━━━━━ Data

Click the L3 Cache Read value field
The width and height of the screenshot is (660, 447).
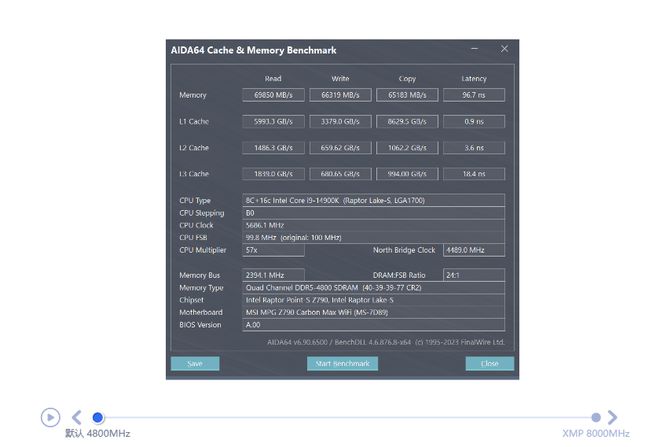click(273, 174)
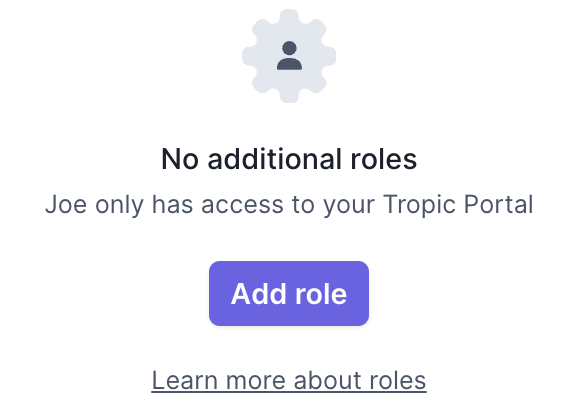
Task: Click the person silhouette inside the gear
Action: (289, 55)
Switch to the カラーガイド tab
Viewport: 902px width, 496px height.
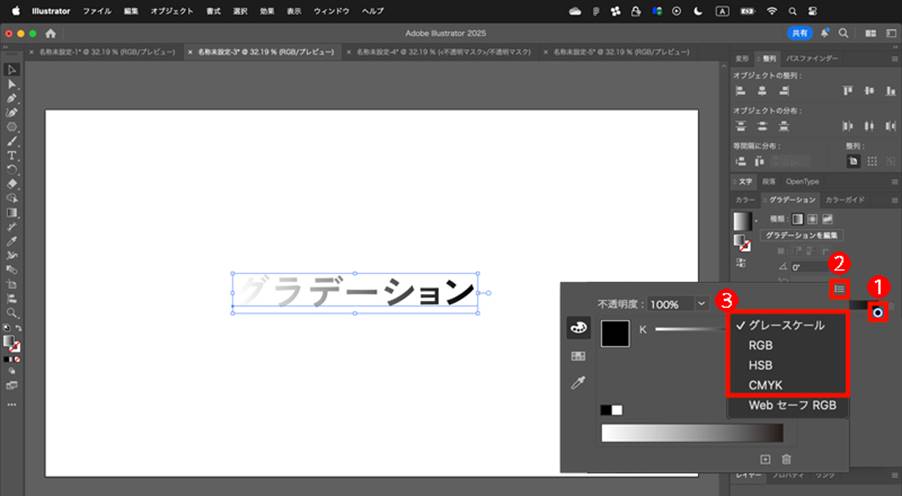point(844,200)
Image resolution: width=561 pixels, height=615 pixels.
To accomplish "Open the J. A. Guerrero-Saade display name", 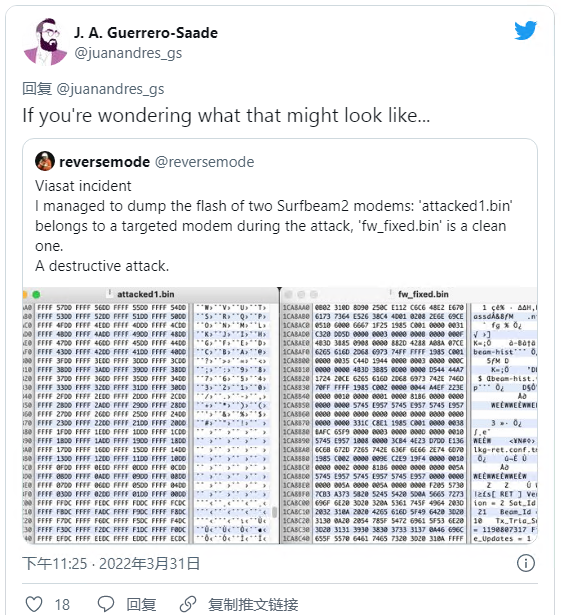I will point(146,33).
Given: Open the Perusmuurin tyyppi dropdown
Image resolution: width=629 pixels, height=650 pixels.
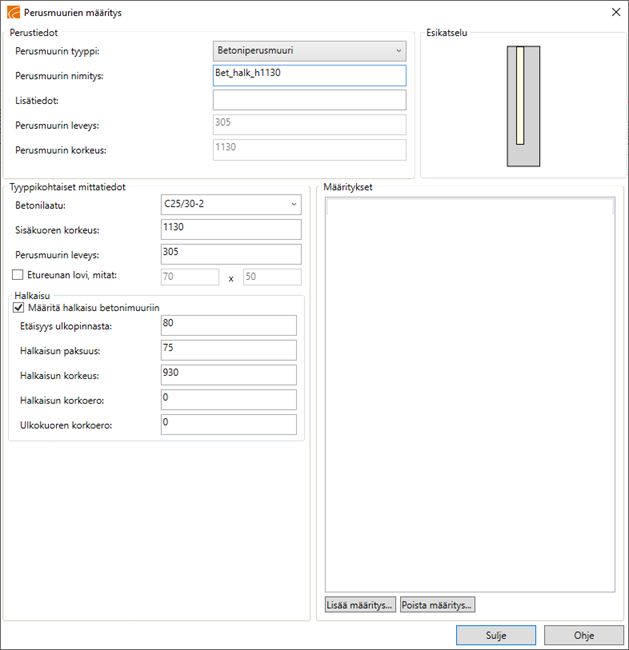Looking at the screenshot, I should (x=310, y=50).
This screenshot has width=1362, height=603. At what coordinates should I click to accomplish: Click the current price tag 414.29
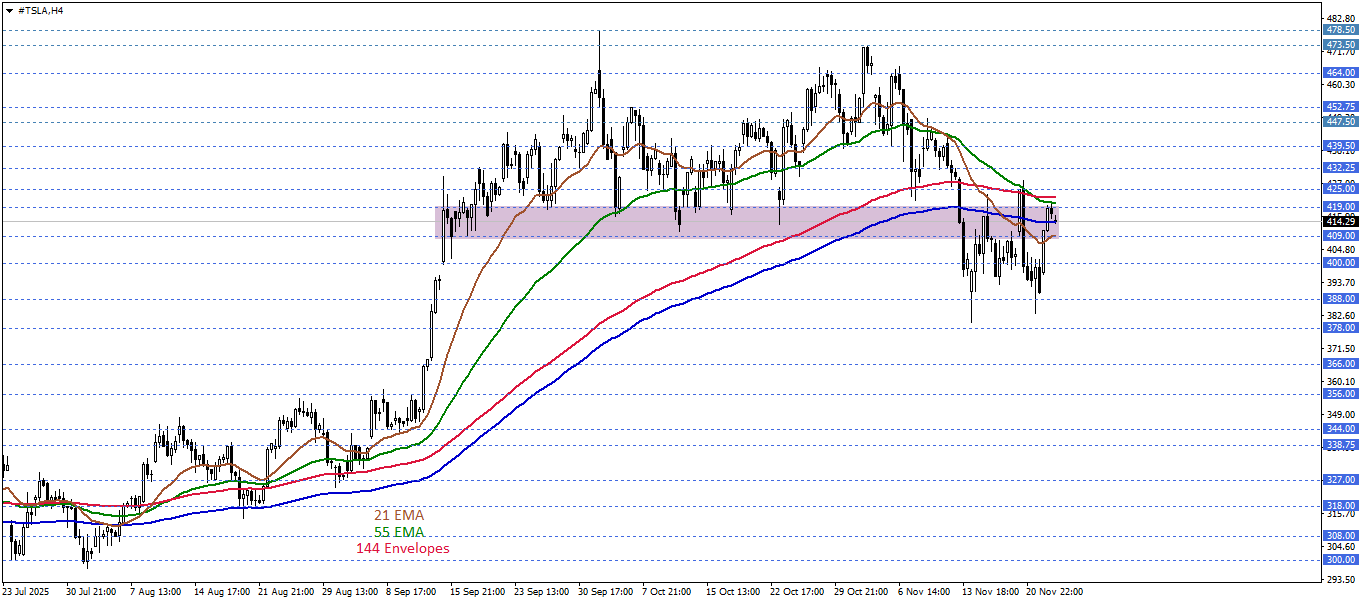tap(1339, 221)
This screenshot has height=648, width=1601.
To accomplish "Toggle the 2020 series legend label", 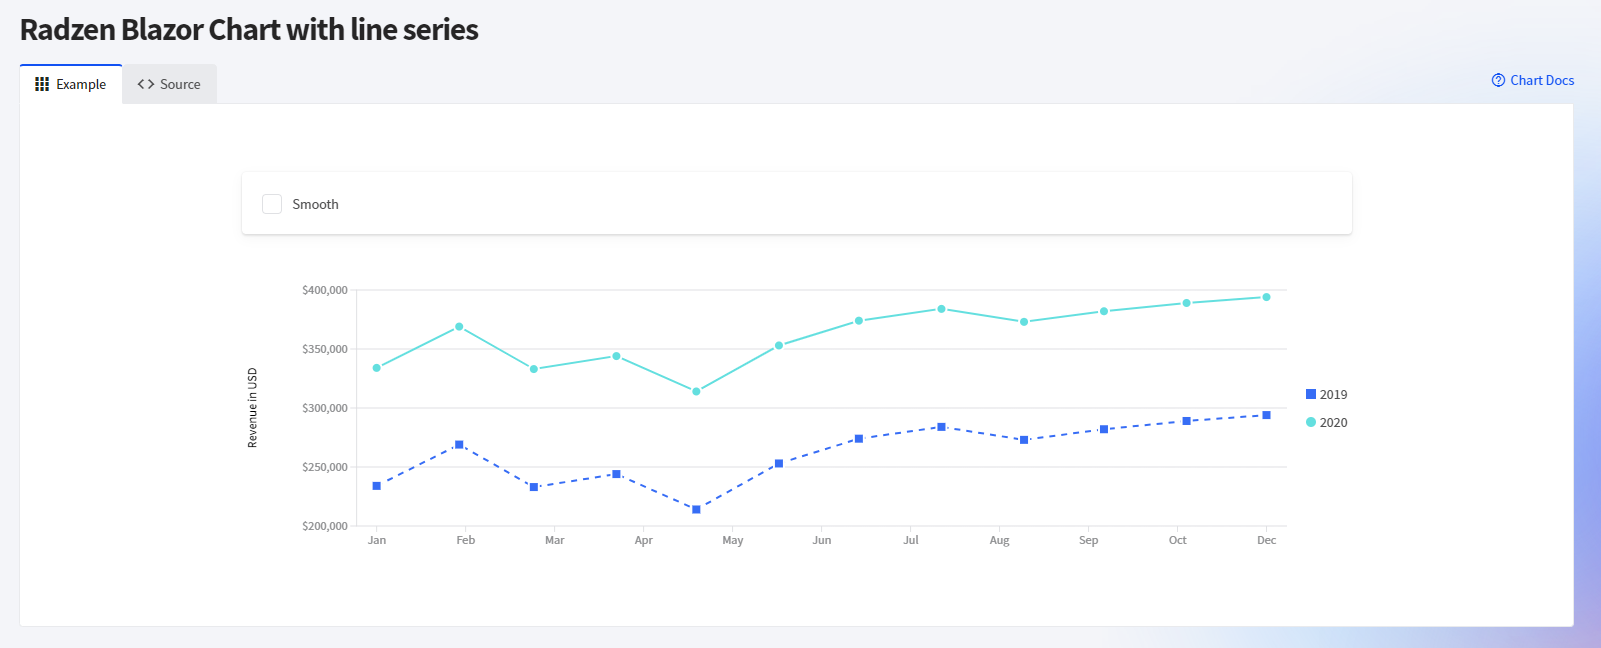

━━━━━━━━━━

■ Task instructions: Word for word, restate the lines from the line with "Given: Open the Perusmuurin tyyppi dropdown" through the last line of the entries, and nothing beyond them. Omit pictures.

■ Answer box:
Given: Open the Perusmuurin tyyppi dropdown
Image resolution: width=629 pixels, height=650 pixels.
Looking at the screenshot, I should (x=310, y=50).
This screenshot has width=1362, height=603. At what coordinates should I click to accomplish: Click the current price tag 414.29
tap(1339, 221)
This screenshot has height=648, width=1601.
To accomplish "Toggle the 2020 series legend label", 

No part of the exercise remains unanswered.